(Given instruction 1):
Answer these questions about the Dimakya Island travel piece below.
(a) How long is the resort's white sand beach?
(b) Which birds have yellow plumage and rich, whistling songs?
(c) Which magazine listed Coron as one of the 10 best scuba diving destinations in the world?
(Given instruction 2): Please duplicate the Dimakya Island travel piece from "First Day in" up to and including "and Dimakya Islands.".
(Given instruction 3): Pick up the Dimakya Island travel piece after its last sentence and keep writing.

(Supplied passage):
start

While indulging in a beachfront massage one afternoon in Dimakya Island, I steal glances at the breathtaking vista of the placid sea and the mountains from the cabana. Are these what we need to be happy? A beautiful island, sumptuous food and a little bit of pampering? For a few days the complexities of my everyday life seem nonexistent. I know I have found my paradise.
I never thought the screech-like squawks of the fruit bats dangling from the Calumpang trees would be music to my ears. Those and the rich, whistling songs of the Black-naped Orioles, whose striking yellow plumage blazes from the high branches like fire, wake me up from my slumber. Lying still in a hammock that surrounds me like a cocoon while relishing the languid salty air, I watch the bright blue skies give way to pale yellows and pinks above the mountains on the island across. The delicate splashes of the sea and the rustle of the Talisay trees nearby drown the laughter of the children frolicking in the shallows.
First Day in Paradise
Club Paradise, a Discovery World Resort, lives up to its name. Located in the sun drenched and secluded Dimakya Island in Coron, Palawan, the island resort has a 700-meter beautiful white sand beach and is surrounded by a luxuriant vegetation, an abode to the White-bellied Sea Eagles, Monitor Lizards, Rufous Night Herons and seventy more exotic animal species. The turquoise waters around it serve as a sanctuary to a wide array of flora and fauna, including the sea cows and the Green Sea Turtles, which are easily spotted in the nearby reef. Listed as one of the 10 best Scuba diving destinations in the world by the Forbes Traveler Magazine, Coron has an amazing marine life and a dozen sunken Japanese warships and freighters of depths between 10 and 40 meters off Coron and Dimakya Islands.

end

(Extracted data):
start

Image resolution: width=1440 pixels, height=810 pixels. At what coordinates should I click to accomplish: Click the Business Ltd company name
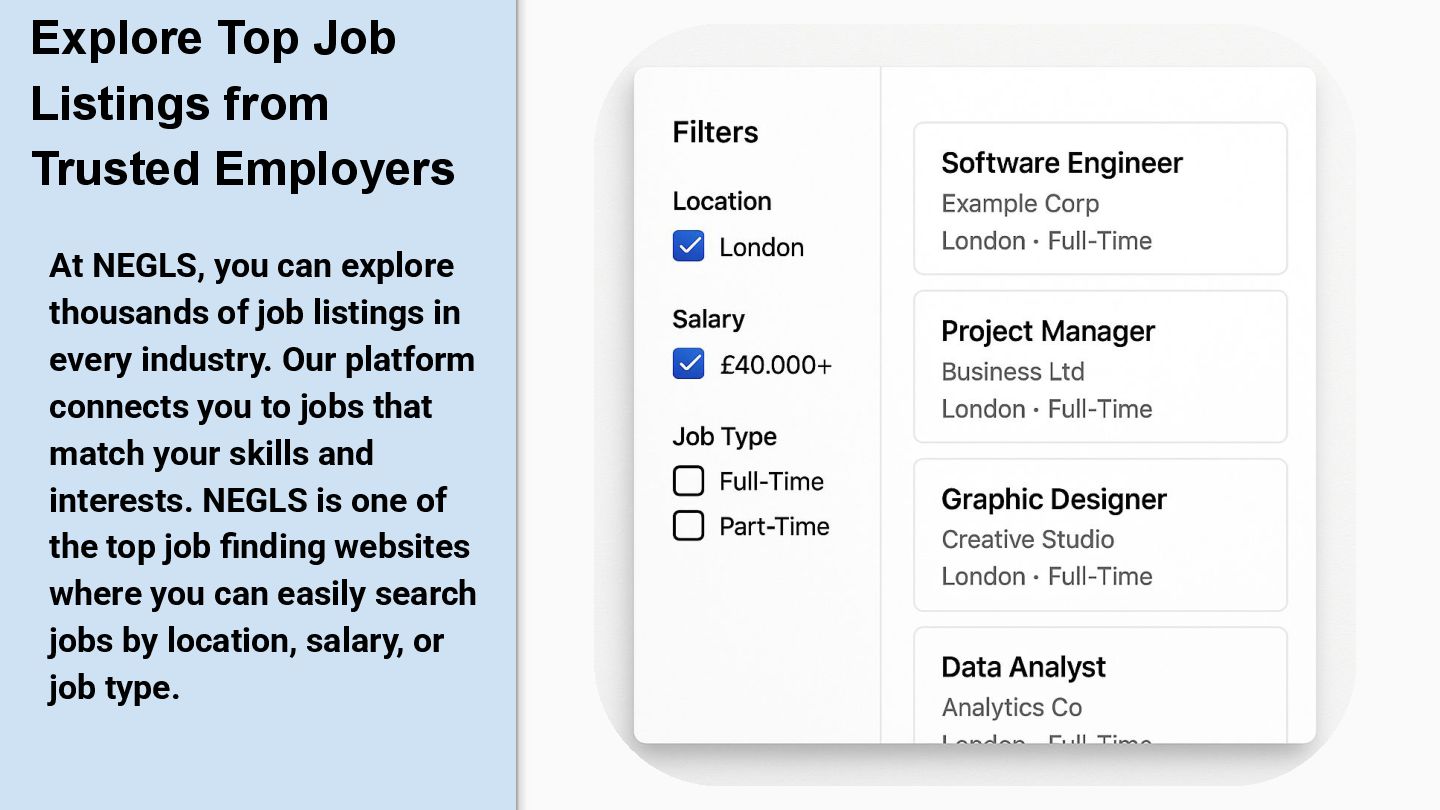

end
start

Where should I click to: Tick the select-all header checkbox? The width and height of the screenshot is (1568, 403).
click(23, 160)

end

(Task output 1):
(a) 700 meters
(b) Black-naped Orioles
(c) Forbes Traveler Magazine

(Task output 2):
First Day in Paradise
Club Paradise, a Discovery World Resort, lives up to its name. Located in the sun drenched and secluded Dimakya Island in Coron, Palawan, the island resort has a 700-meter beautiful white sand beach and is surrounded by a luxuriant vegetation, an abode to the White-bellied Sea Eagles, Monitor Lizards, Rufous Night Herons and seventy more exotic animal species. The turquoise waters around it serve as a sanctuary to a wide array of flora and fauna, including the sea cows and the Green Sea Turtles, which are easily spotted in the nearby reef. Listed as one of the 10 best Scuba diving destinations in the world by the Forbes Traveler Magazine, Coron has an amazing marine life and a dozen sunken Japanese warships and freighters of depths between 10 and 40 meters off Coron and Dimakya Islands.

(Task output 3):
The beaming staff strumming their guitars breaks into a song as I alight from the speedboat, welcoming me to Club Paradise. Sipping on a refreshing cucumber drink, I am rendered speechless by the gorgeous panorama from the beachfront lounge. Verdant mountains and rugged cliffs rise up from the sparkling waters of different hues. Pardon the cliché but there’s truly nothing like kicking off my shoes to sink my exhausted feet into the warm silky-white squeaky-clean beach sand. The welcome song continues as I walk to my beachfront cottage, where another staff awaits at the foyer. “Would you like a foot massage?” she offers. A genuine smile wrinkles her sun-kissed face. How does she know I want one so bad?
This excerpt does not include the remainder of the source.